All of the records below need to be written out exactly, but without the pictures.

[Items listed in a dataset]
* * * *

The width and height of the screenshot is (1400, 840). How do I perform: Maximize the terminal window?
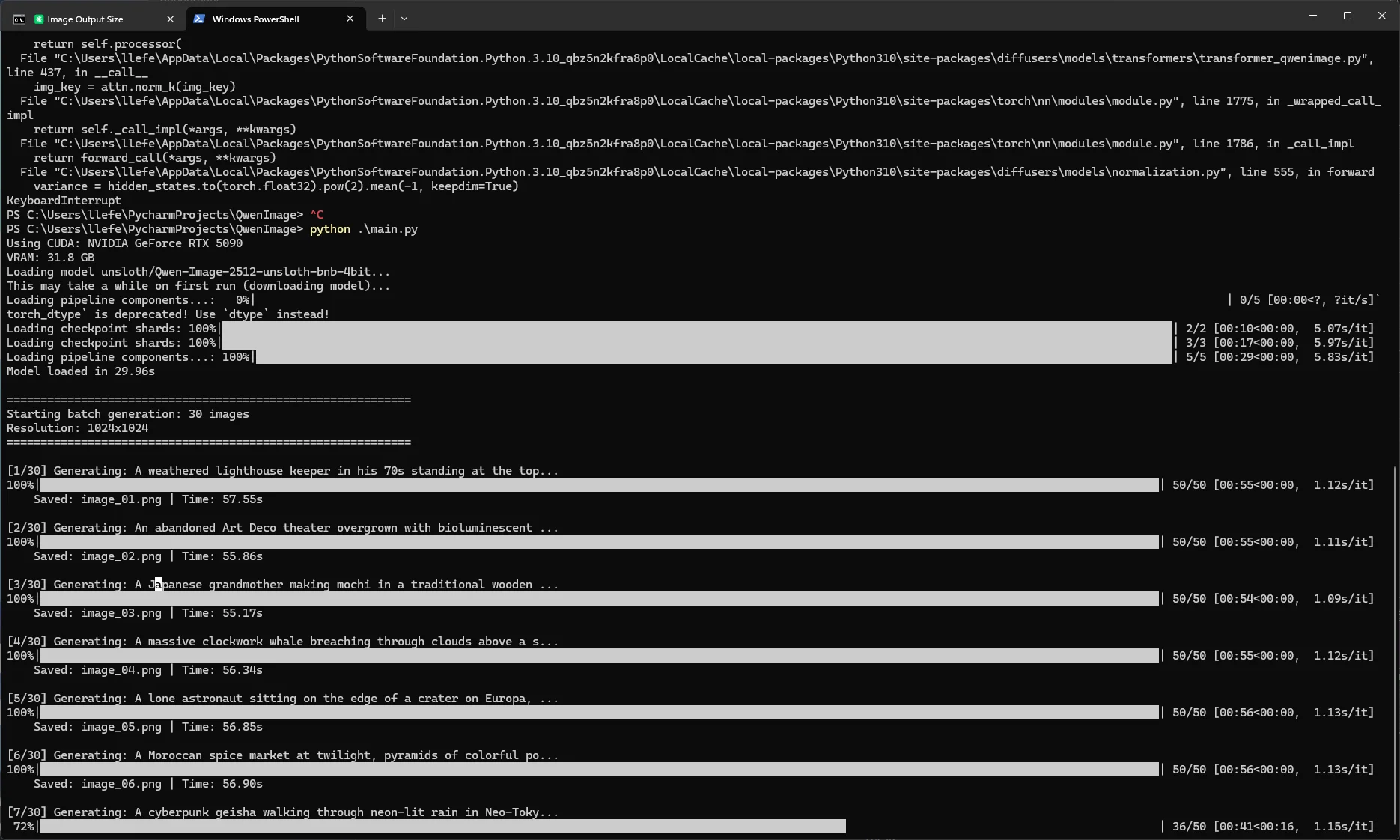coord(1348,16)
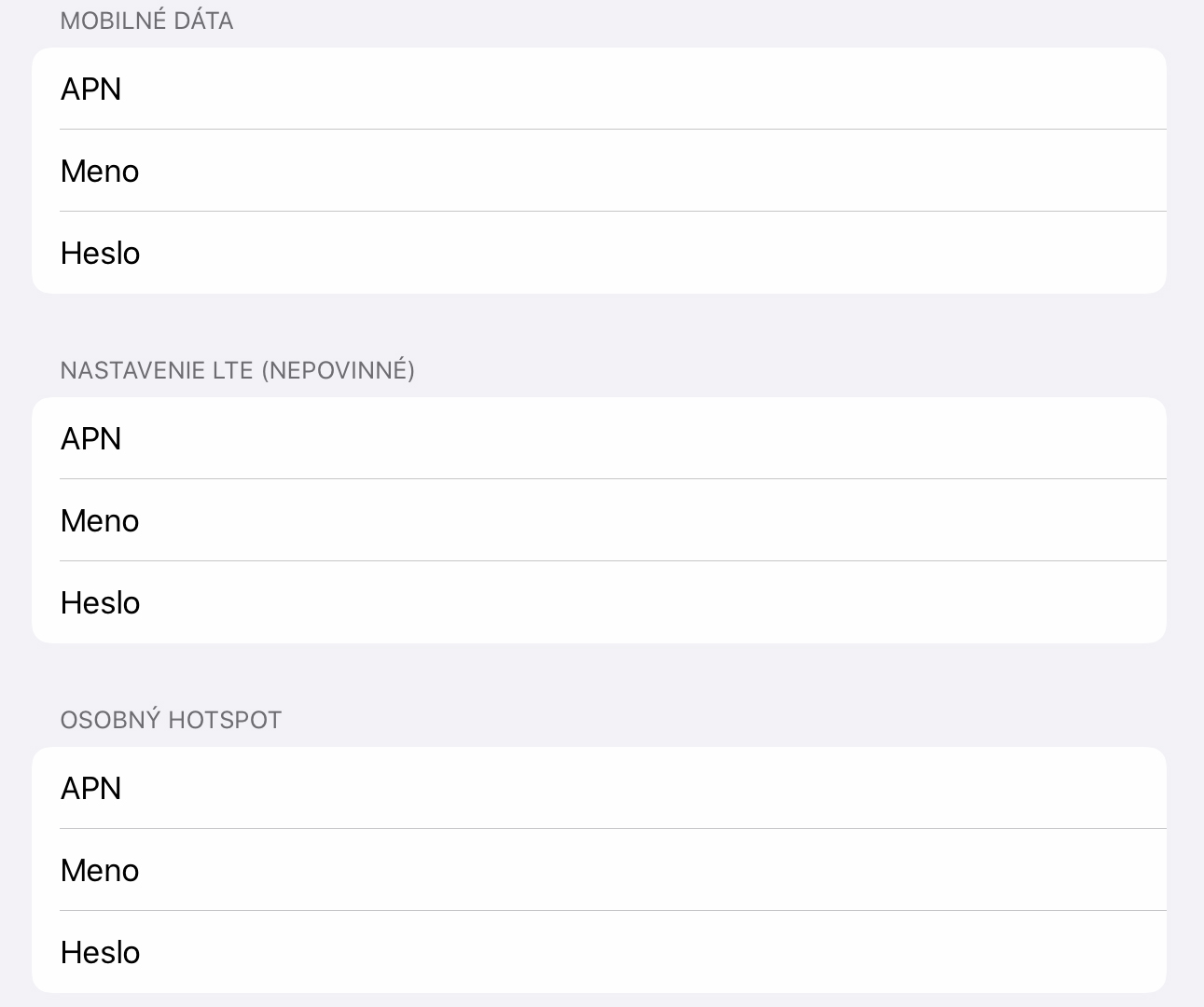
Task: Tap the APN field in LTE settings
Action: point(599,438)
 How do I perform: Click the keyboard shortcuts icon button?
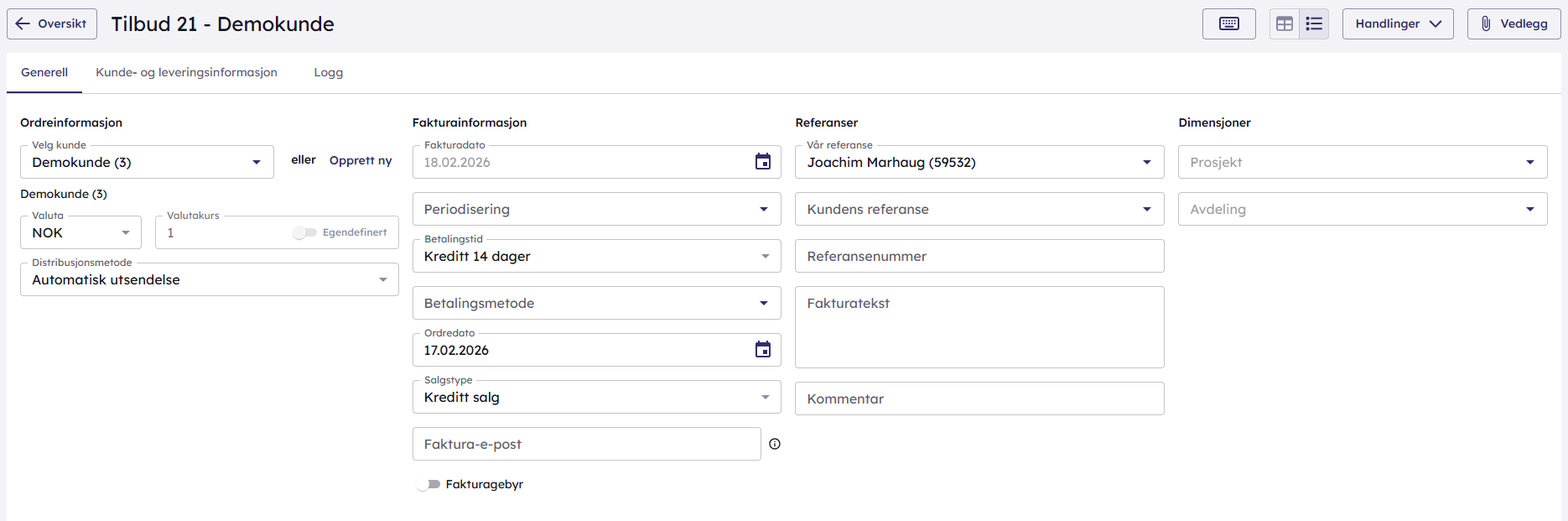click(1228, 23)
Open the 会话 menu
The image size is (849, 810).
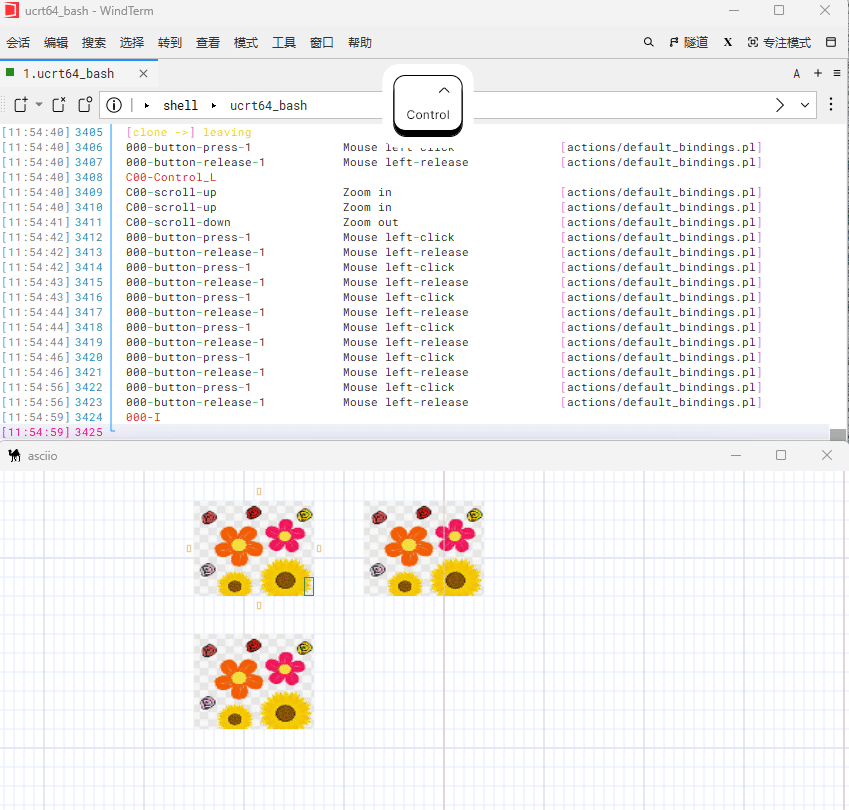(18, 43)
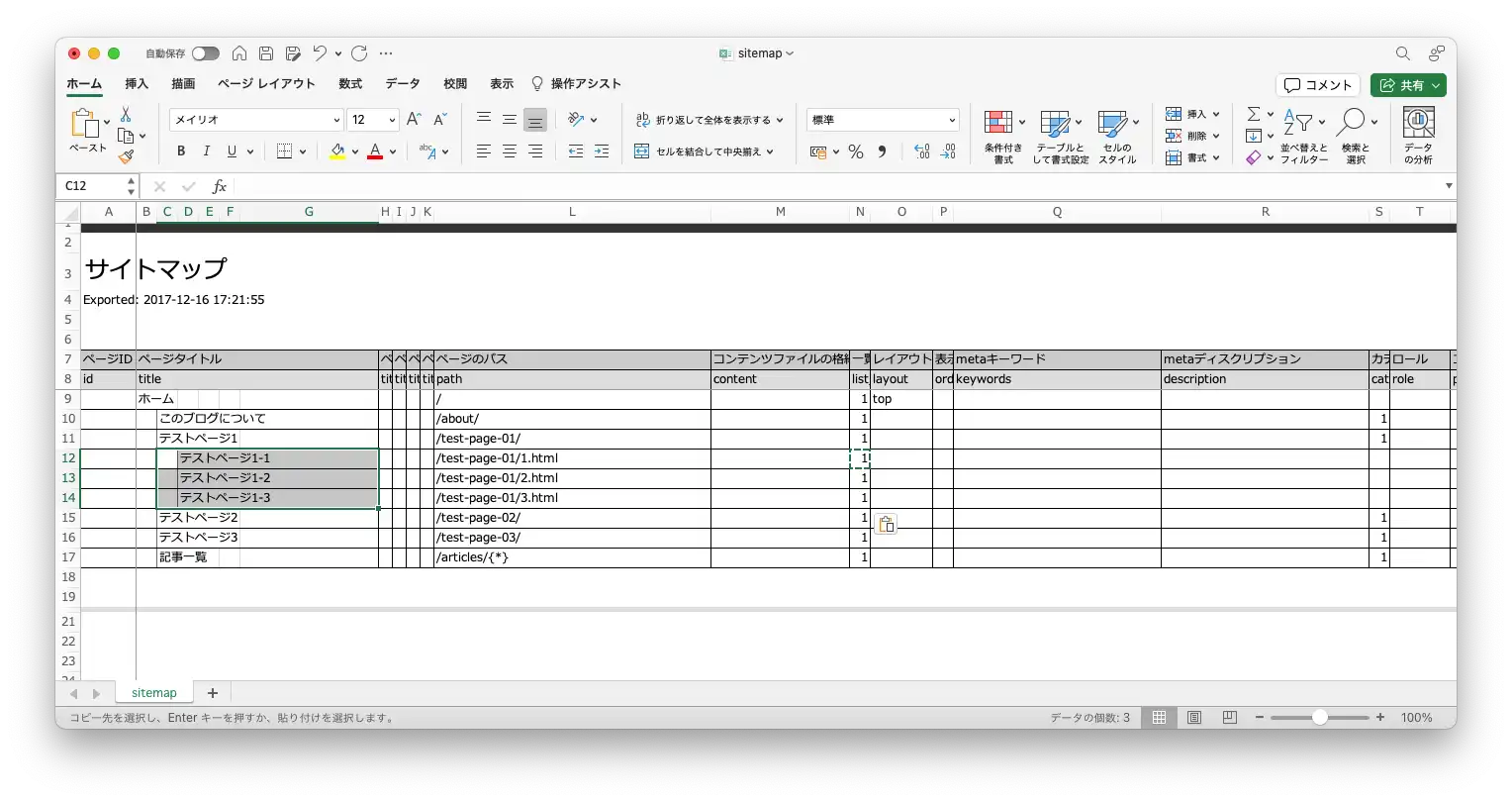Viewport: 1512px width, 802px height.
Task: Switch to Page Break Preview view
Action: 1230,718
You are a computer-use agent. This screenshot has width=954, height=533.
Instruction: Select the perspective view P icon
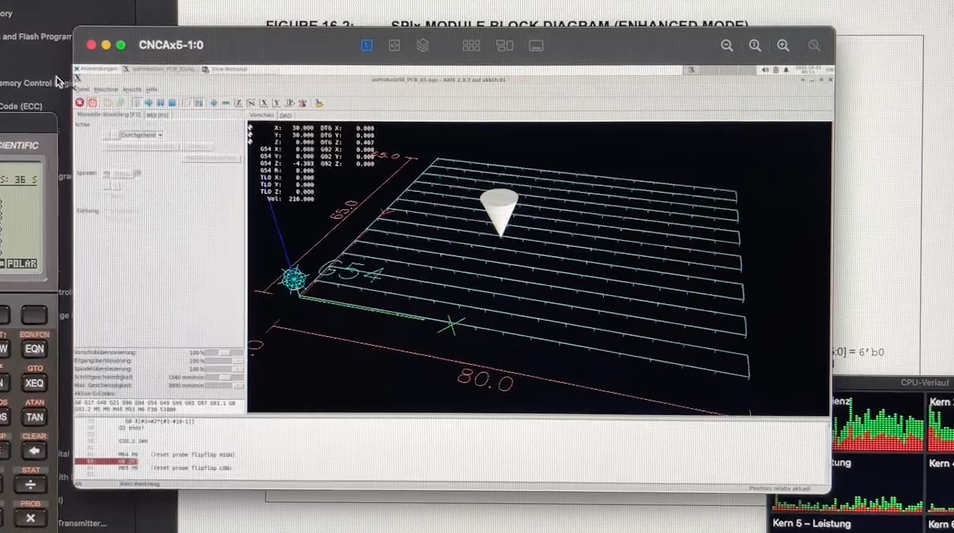tap(290, 102)
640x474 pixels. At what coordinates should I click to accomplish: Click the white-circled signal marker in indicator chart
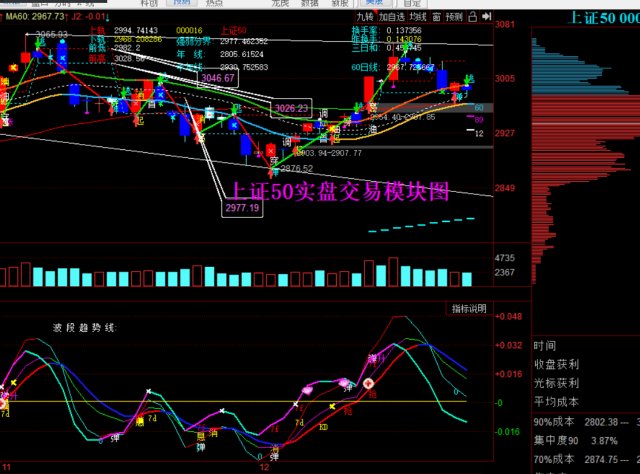point(368,384)
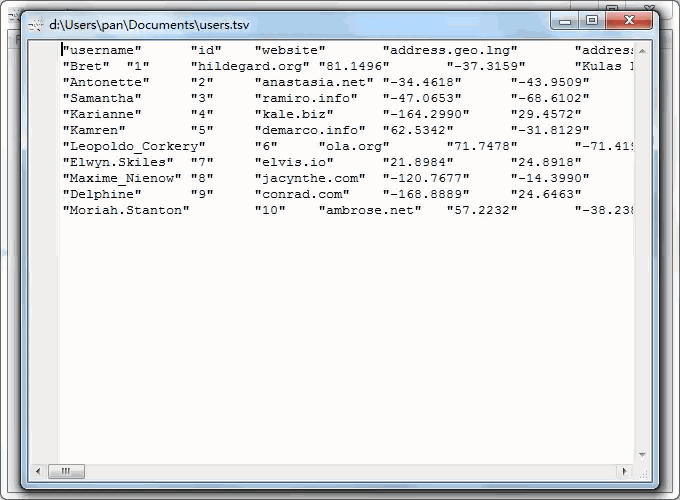Click the vertical scrollbar down arrow

click(644, 456)
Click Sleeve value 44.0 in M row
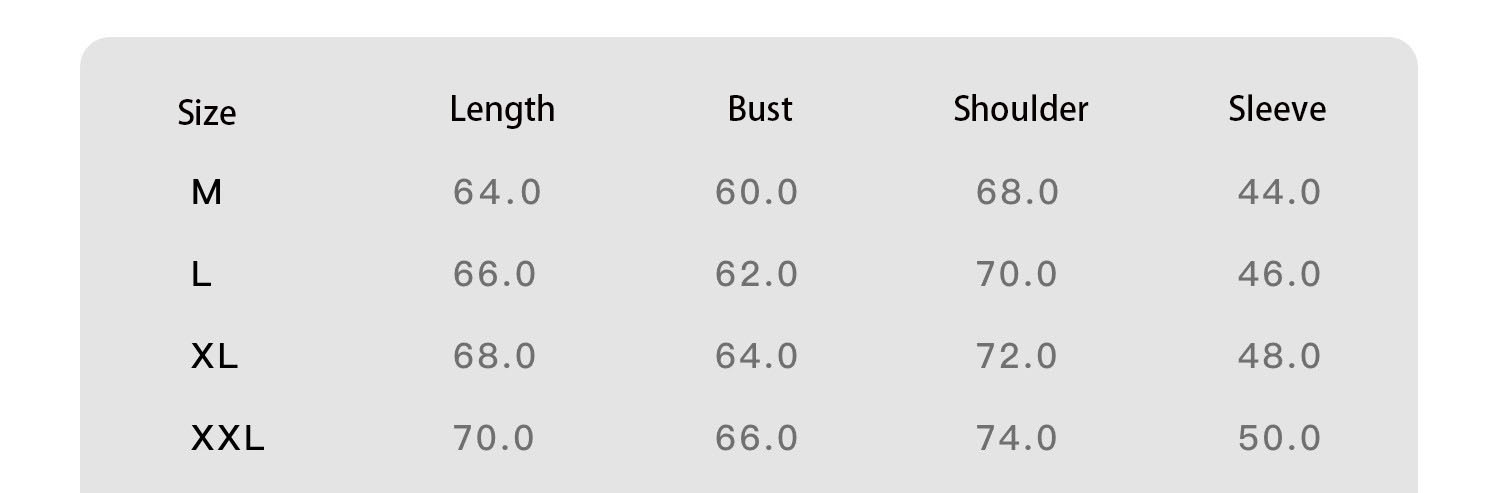 [1279, 191]
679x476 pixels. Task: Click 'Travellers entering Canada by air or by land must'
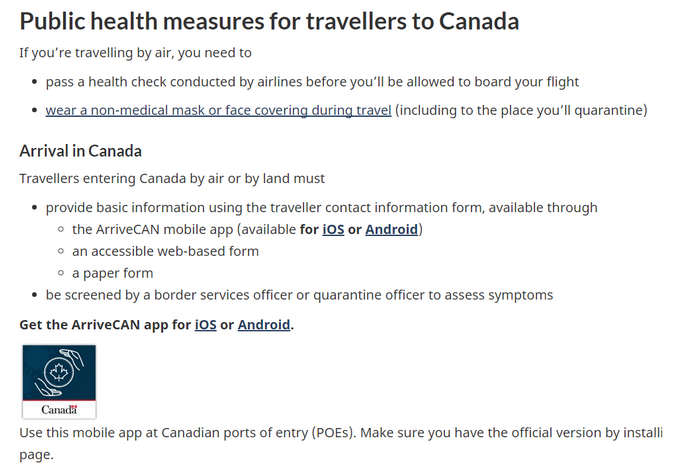172,178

* * * *

Completed task =>
The width and height of the screenshot is (1400, 840). How do I perform: Maximize the terminal window?
coord(1348,16)
Task: Tap the APN field in LTE settings
Action: point(599,438)
 How do I perform: Click the keyboard shortcuts icon button?
click(1228, 23)
Open the 会话 menu
The image size is (849, 810).
(18, 43)
Viewport: 1512px width, 802px height.
Task: Switch to Page Break Preview view
Action: 1230,718
You are a computer-use agent. This screenshot has width=954, height=533.
Instruction: Select the perspective view P icon
tap(290, 102)
640x474 pixels. At what coordinates should I click to accomplish: Click the white-circled signal marker in indicator chart
point(368,384)
Click the vertical scrollbar down arrow

click(644, 456)
Click Sleeve value 44.0 in M row
 [1279, 191]
679x476 pixels. Task: Click 'Travellers entering Canada by air or by land must'
172,178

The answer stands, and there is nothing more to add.